*** Opening of EXERCISE MATERIAL ***
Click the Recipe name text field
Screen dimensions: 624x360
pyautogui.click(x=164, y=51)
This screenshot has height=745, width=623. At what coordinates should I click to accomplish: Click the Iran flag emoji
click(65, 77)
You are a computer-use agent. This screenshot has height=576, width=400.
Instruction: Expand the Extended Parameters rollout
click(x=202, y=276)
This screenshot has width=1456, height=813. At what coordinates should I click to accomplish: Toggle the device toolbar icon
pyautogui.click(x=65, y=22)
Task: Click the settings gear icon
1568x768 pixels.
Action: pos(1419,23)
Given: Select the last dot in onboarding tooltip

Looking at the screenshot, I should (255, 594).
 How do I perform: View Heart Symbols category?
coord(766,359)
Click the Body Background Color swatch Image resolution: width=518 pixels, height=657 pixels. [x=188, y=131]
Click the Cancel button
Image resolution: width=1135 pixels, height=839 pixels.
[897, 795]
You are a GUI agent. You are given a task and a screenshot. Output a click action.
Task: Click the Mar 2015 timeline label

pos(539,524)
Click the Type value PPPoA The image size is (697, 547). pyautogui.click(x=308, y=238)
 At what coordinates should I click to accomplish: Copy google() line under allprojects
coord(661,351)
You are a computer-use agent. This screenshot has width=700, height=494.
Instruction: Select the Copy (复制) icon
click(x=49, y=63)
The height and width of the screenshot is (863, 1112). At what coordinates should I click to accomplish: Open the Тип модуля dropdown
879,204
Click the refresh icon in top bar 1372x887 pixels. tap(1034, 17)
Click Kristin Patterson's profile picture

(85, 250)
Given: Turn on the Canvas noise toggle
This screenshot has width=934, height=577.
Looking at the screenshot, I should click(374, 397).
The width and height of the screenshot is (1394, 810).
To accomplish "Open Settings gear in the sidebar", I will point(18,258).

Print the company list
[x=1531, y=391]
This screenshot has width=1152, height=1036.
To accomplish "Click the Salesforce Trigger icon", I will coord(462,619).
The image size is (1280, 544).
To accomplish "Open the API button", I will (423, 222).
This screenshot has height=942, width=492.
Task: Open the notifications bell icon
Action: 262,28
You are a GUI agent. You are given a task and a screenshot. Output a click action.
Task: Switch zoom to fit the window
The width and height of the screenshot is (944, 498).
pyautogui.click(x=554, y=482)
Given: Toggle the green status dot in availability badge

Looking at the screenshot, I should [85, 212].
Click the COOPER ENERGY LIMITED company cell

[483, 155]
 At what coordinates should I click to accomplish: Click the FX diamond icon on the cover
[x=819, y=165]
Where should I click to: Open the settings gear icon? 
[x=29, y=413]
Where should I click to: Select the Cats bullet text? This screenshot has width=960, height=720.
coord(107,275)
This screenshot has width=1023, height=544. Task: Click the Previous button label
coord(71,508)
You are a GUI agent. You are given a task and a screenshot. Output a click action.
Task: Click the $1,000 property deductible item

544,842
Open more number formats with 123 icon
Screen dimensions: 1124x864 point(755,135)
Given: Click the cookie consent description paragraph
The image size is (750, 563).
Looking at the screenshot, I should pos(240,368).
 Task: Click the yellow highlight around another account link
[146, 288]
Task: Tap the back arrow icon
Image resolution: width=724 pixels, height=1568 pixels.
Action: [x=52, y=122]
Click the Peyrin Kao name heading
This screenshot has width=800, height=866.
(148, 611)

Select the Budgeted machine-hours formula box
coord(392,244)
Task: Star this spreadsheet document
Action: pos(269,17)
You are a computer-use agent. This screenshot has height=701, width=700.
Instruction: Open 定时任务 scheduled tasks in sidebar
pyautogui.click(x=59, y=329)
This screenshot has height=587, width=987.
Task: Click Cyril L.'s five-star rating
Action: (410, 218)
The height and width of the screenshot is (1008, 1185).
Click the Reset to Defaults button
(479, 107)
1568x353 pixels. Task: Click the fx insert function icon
*** Close of EXERCISE MATERIAL ***
**WHAT TO DO:** Go through the data above and copy each line in which "computer" appears.

**FINISHED TASK:**
You are a computer-use agent. This screenshot has height=576, width=400.
You are a computer-use agent. This screenshot has width=700, height=494.
You are a computer-use agent. This screenshot has height=701, width=700.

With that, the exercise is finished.